Exercise data –
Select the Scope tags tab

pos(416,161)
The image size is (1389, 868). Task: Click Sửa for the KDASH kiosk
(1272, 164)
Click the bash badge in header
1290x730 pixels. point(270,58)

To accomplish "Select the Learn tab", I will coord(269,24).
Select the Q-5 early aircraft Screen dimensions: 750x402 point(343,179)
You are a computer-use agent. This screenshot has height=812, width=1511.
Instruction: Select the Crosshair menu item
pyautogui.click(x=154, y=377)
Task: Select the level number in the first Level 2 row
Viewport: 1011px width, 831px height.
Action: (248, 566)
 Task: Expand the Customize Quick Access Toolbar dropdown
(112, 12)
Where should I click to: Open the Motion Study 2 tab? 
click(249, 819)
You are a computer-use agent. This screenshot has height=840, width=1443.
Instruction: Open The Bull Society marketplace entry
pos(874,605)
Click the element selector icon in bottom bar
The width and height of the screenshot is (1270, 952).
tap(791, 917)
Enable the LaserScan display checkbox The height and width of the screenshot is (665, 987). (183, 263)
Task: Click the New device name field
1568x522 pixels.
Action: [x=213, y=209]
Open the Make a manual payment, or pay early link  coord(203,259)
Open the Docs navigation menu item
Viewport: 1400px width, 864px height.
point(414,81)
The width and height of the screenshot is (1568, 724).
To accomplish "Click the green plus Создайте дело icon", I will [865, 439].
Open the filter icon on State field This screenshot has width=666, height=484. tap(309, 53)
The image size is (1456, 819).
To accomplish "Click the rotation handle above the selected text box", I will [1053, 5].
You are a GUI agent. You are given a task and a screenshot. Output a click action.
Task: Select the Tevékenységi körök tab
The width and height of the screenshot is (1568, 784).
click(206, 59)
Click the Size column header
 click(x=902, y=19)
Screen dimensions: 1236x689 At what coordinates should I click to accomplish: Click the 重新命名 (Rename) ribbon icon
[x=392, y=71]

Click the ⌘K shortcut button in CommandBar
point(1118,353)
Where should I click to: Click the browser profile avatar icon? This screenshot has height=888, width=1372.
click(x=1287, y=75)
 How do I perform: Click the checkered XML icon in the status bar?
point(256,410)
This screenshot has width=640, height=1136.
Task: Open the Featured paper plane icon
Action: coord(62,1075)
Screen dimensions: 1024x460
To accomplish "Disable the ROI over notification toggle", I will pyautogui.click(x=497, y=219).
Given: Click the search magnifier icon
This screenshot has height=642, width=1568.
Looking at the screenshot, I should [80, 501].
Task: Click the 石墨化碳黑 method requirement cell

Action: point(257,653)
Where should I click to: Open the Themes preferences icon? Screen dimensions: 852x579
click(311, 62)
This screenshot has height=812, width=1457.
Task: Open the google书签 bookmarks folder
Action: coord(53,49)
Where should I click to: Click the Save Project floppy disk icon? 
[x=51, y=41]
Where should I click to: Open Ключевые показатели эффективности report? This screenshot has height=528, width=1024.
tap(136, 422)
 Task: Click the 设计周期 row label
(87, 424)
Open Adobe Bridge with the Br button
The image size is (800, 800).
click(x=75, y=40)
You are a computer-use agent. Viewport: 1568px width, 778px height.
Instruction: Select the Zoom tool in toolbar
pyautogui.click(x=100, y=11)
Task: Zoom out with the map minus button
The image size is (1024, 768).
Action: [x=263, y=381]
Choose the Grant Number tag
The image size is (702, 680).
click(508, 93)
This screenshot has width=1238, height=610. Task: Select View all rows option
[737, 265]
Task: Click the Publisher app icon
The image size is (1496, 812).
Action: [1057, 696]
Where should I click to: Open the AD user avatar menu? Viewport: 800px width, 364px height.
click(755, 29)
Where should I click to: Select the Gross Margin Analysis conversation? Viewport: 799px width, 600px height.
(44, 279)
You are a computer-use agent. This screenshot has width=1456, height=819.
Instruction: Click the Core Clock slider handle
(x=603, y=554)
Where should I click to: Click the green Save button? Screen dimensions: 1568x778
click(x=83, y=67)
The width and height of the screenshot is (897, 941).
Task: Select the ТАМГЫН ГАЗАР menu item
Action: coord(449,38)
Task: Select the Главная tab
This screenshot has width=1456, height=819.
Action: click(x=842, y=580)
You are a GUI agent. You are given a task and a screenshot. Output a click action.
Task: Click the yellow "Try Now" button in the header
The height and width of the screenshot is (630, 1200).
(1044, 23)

Your instructions – Print the lines of the listing between the line containing "Where should I click to: Click the browser" and the line containing "click(x=1287, y=75)", inclusive, reproducing them verbatim.

Answer to the exercise –
Where should I click to: Click the browser profile avatar icon? This screenshot has height=888, width=1372.
click(x=1287, y=75)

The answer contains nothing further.